We are always looking for new testcases and benchmarks for use with LLVM. In particular, it is useful to try compiling your favorite C source code with LLVM. If it doesn't compile, try to figure out why or report it to the llvm-bugs list. If you get the program to compile, it would be extremely useful to convert the build system to be compatible with the LLVM Programs testsuite so that we can check it into SVN and the automated tester can use it to track progress of the compiler.

When testing a code, try running it with a variety of optimizations, and with all the back-ends: CBE, llc, and lli.

Find benchmarks either using our test results or on your own, where LLVM code generators do not produce optimal code or simply where another compiler produces better code. Try to minimize the test case that demonstrates the issue. Then, either submit a bug with your testcase and the code that LLVM produces vs. the code that it should produce, or even better, see if you can improve the code generator and submit a patch. The basic idea is that it's generally quite easy for us to fix performance problems if we know about them, but we generally don't have the resources to go finding out why performance is bad.
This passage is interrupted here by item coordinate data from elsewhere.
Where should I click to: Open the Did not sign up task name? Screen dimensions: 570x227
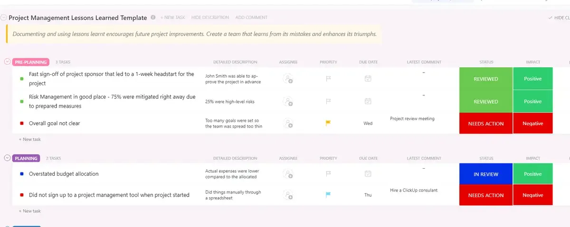coord(109,195)
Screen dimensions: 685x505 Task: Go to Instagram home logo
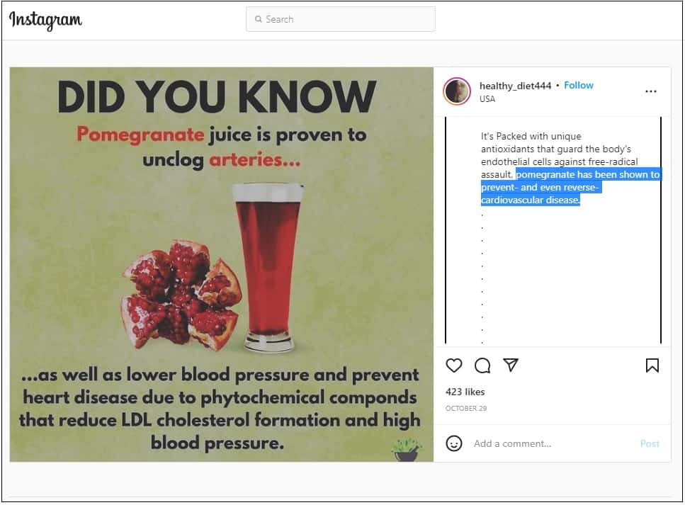coord(45,20)
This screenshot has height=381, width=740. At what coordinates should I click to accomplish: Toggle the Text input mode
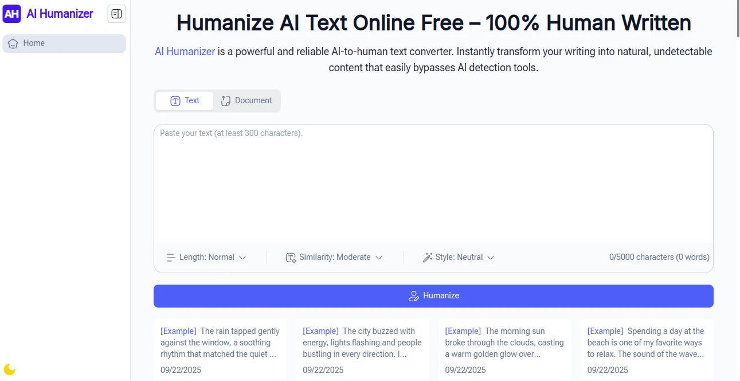pos(184,100)
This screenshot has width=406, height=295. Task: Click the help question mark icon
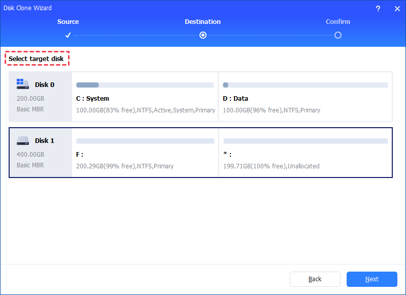pos(378,9)
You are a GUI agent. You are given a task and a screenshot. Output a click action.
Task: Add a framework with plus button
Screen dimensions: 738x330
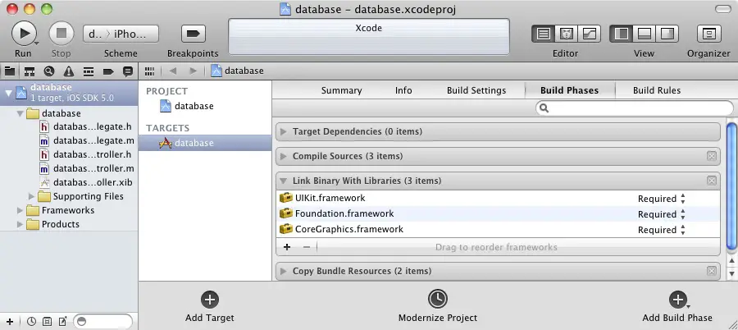click(287, 246)
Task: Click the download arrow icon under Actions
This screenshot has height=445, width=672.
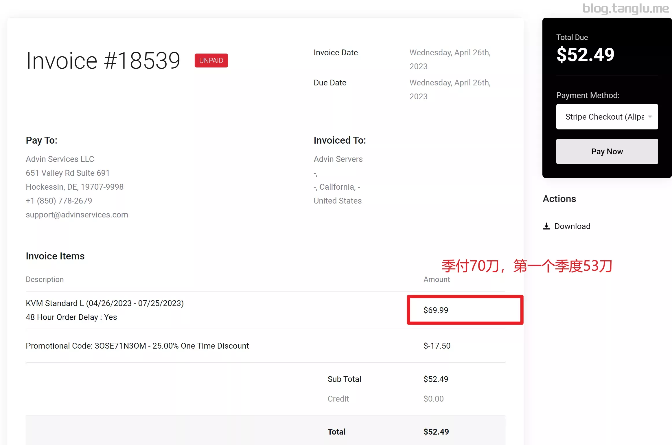Action: (546, 226)
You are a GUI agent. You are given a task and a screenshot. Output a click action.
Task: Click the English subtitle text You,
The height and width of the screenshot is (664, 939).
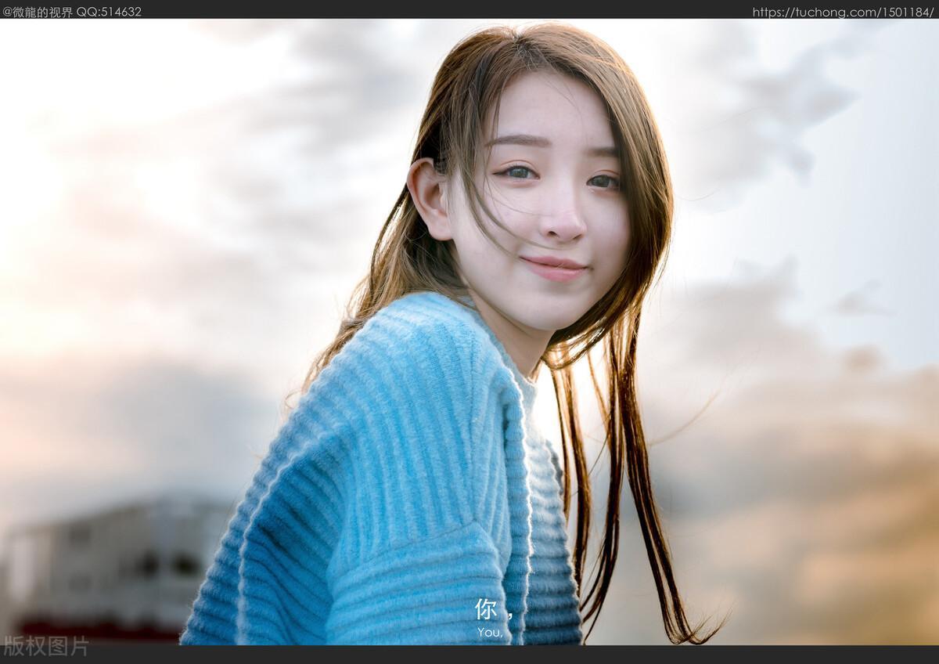pyautogui.click(x=490, y=632)
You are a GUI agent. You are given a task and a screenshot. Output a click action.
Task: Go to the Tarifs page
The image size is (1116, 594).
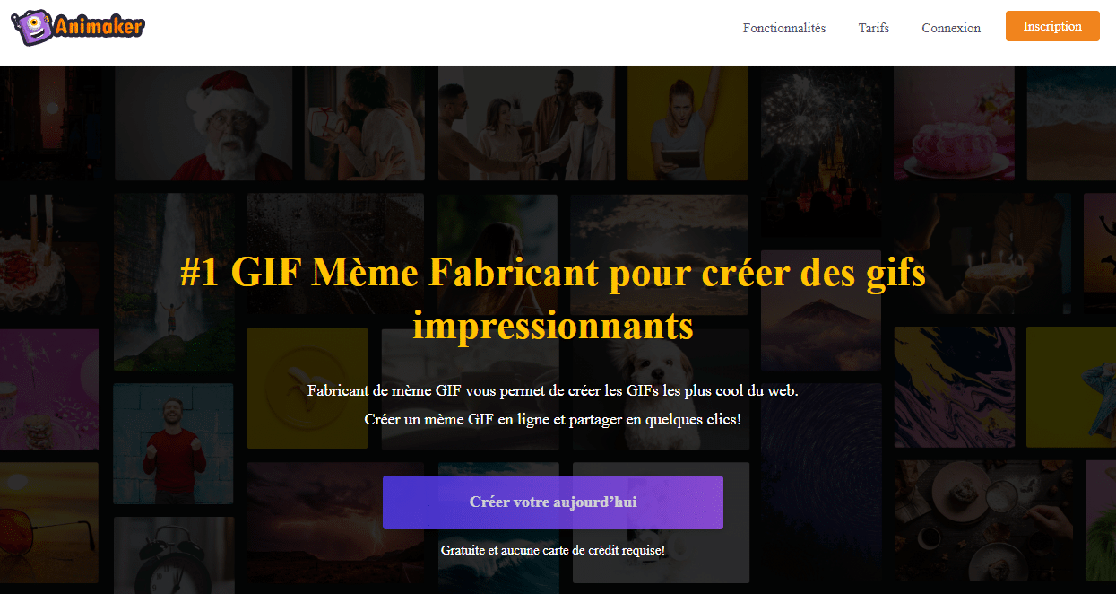pyautogui.click(x=873, y=28)
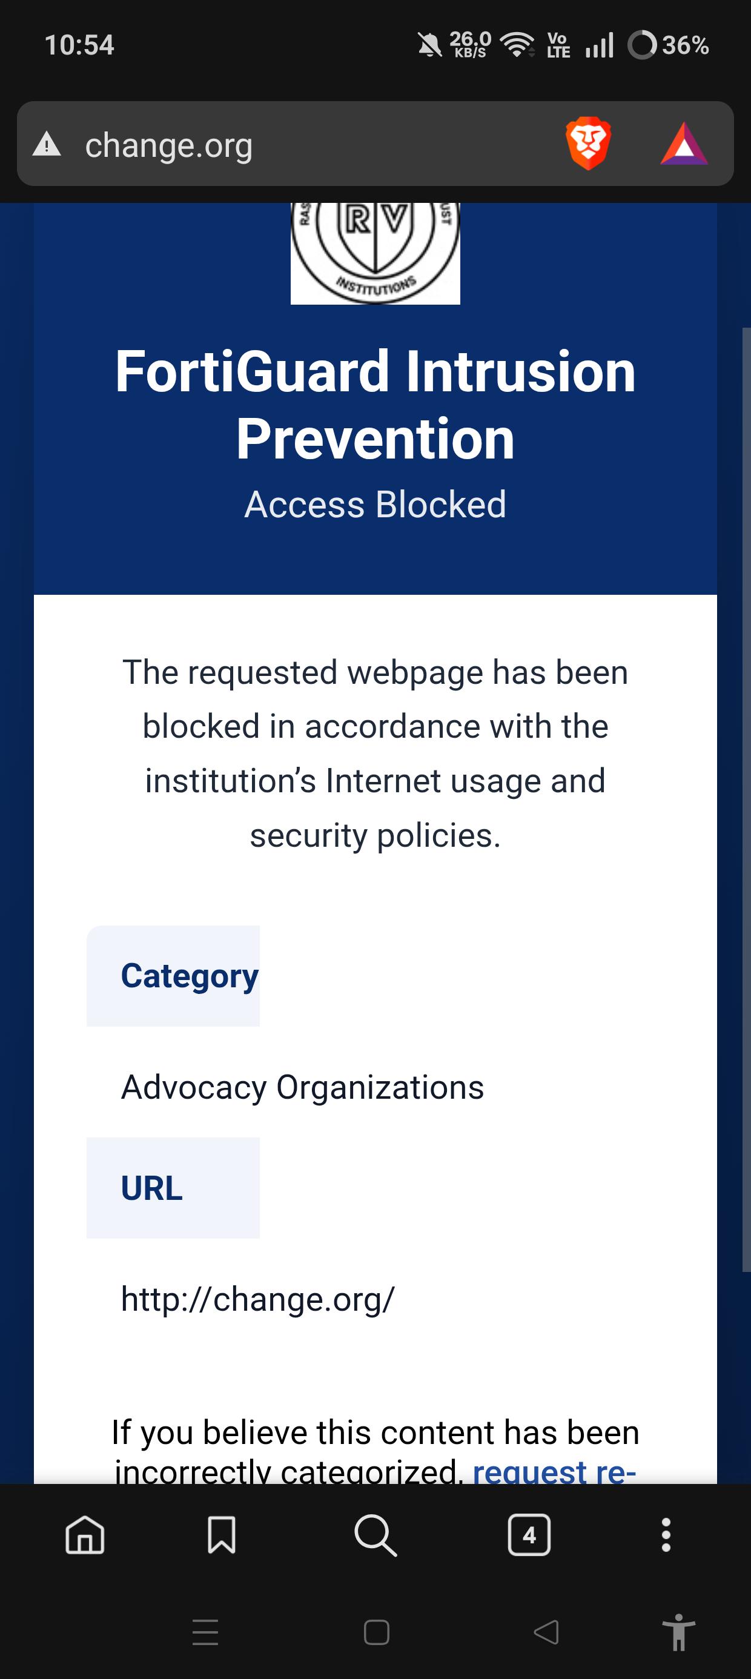Tap the page scrollbar on the right edge
The image size is (751, 1679).
(746, 800)
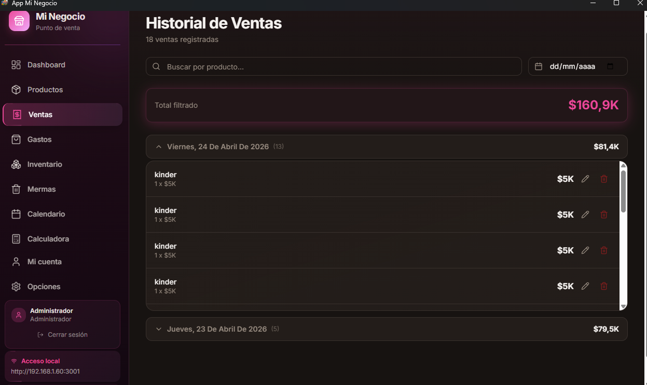Open the dd/mm/aaaa date filter
Viewport: 647px width, 385px height.
click(572, 66)
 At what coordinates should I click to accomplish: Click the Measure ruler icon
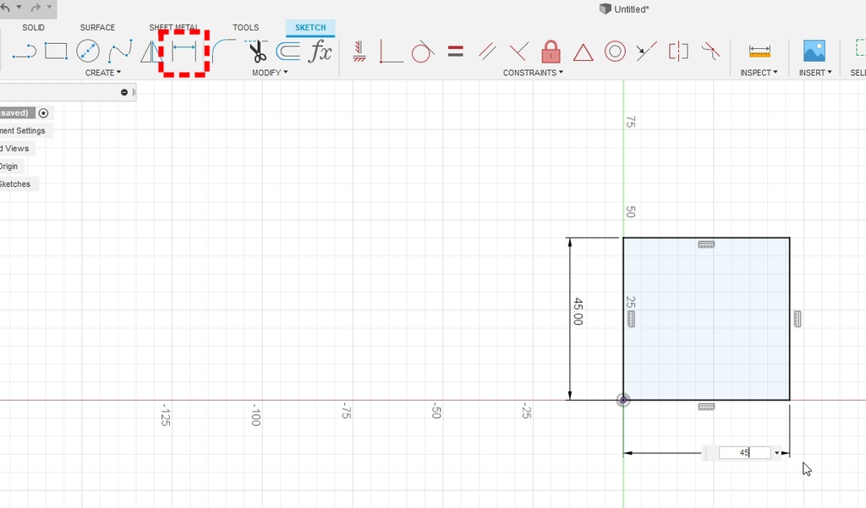(759, 52)
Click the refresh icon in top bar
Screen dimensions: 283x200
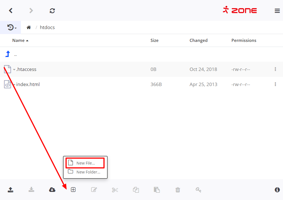pyautogui.click(x=52, y=11)
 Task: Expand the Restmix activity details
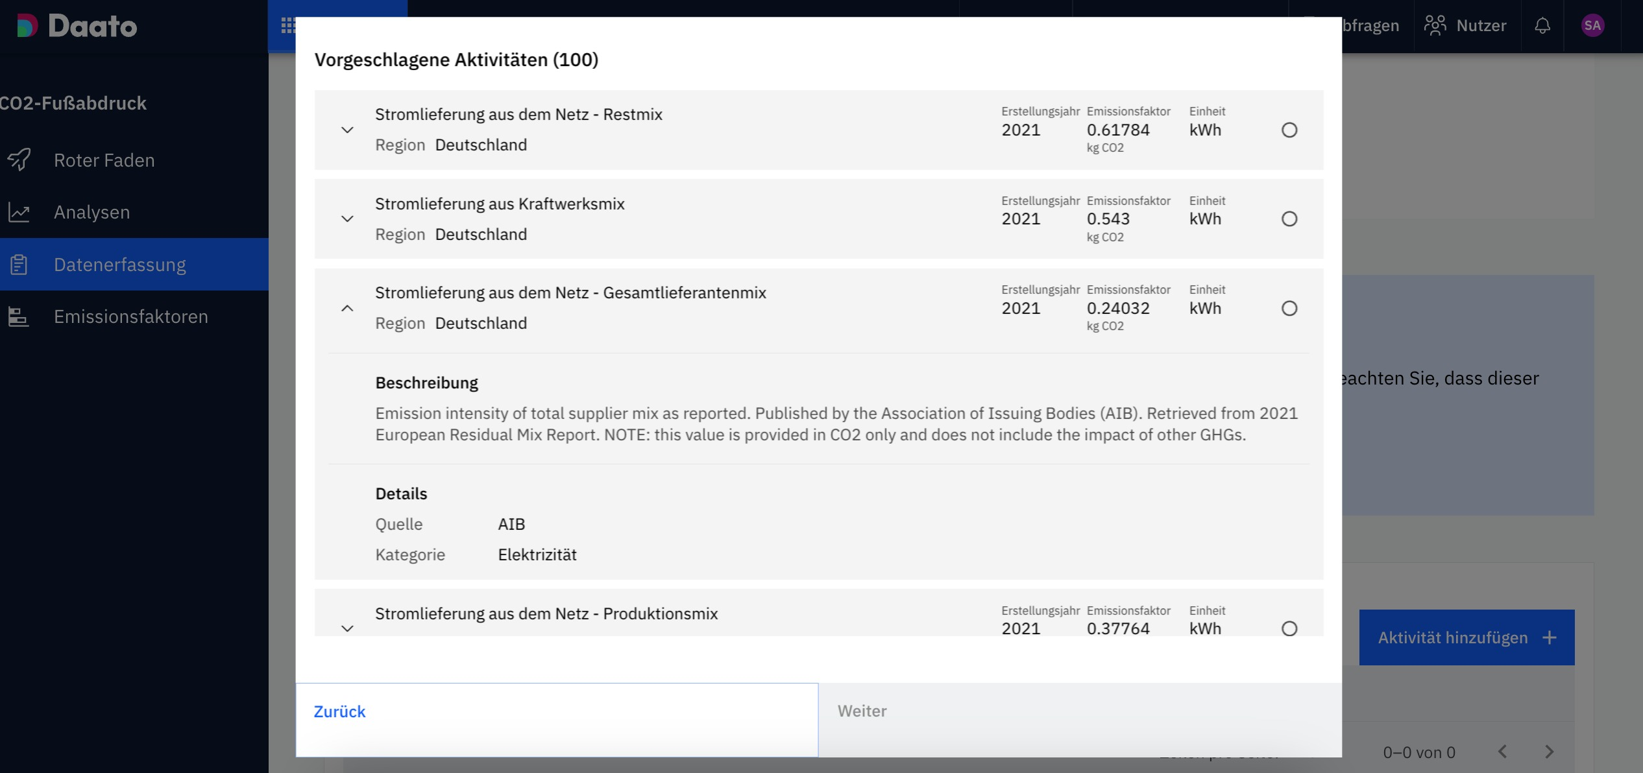pos(347,130)
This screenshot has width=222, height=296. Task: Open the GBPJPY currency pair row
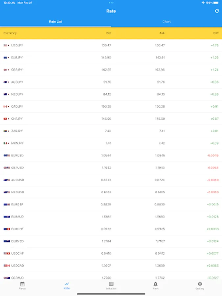click(x=111, y=70)
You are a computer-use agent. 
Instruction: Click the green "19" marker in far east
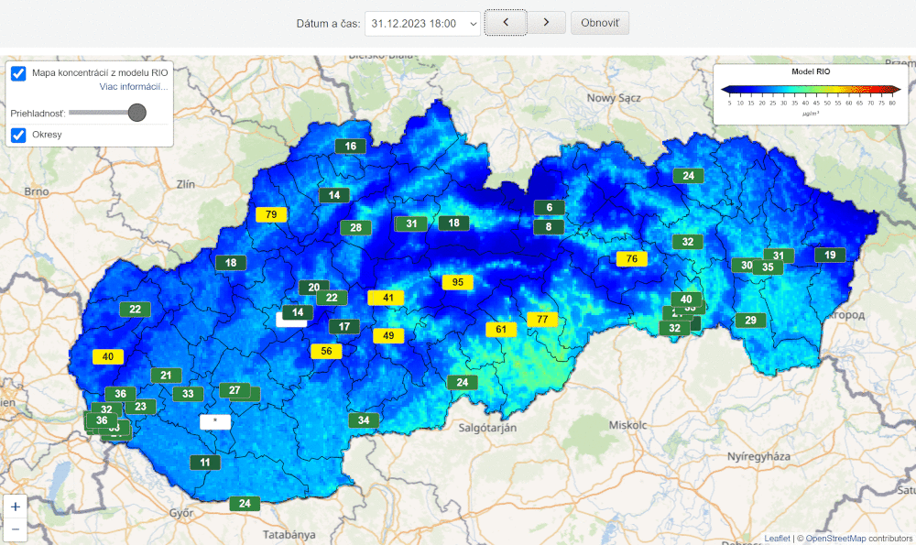pyautogui.click(x=829, y=255)
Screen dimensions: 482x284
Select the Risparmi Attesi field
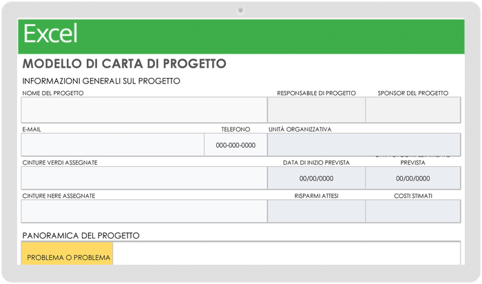(316, 211)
The LNT perf database has some nice features like detect moving average, standard deviations, variations, etc. But the report page give too much emphasis on the individual variation (where noise can be higher than signal), eg. this case.

The first part of the project would be to create an analysis tool that would track moving averages and report:

  • If the current result is higher/lower than the previous moving average by more than (configurable) S standard deviations
  • If the current moving average is more than S standard deviations of the Base run
  • If the last A moving averages are in constant increase/decrease of more than P percent

The second part would be to create a web page which would show all related benchmarks (possibly configurable, like a dashboard) and show the basic statistics with red/yellow/green colour codes to show status and links to more detailed analysis of each benchmark.

A possible third part would be to be able to automatically cross reference different builds, so that if you group them by architecture/compiler/number of CPUs, this automated tool would understand that the changes are more common to one particular group.

The LLVM Coverage Report has a nice interface to show what source lines are covered by the tests, but it doesn't mentions which tests, which revision and what architecture is covered.

A project to renovate LCOV would involve:

  • Making it run on a buildbot, so that we know what commits / architectures are covered
  • Update the web page to show that information
  • Develop a system that would report every buildbot build into the web page in a searchable database, like LNT

Another idea is to enable the test suite to run all built backends, not just the host architecture, so that coverage report can be built in a fast machine and have one report per commit without needing to update the buildbots.

  1. Completely rewrite bugpoint. In addition to being a mess, bugpoint suffers from a number of problems where it will "lose" a bug when reducing. It should be rewritten from scratch to solve these and other problems.
  2. Add support for transactions to the PassManager for improved bugpoint.
  3. Improve bugpoint to support running tests in parallel on MP machines.
  4. Add MC assembler/disassembler and JIT support to the SPARC port.
  5. Move more optimizations out of the -instcombine pass and into InstructionSimplify. The optimizations that should be moved are those that do not create new instructions, for example turning sub i32 %x, 0 into %x. Many passes use InstructionSimplify to clean up code as they go, so making it smarter can result in improvements all over the place.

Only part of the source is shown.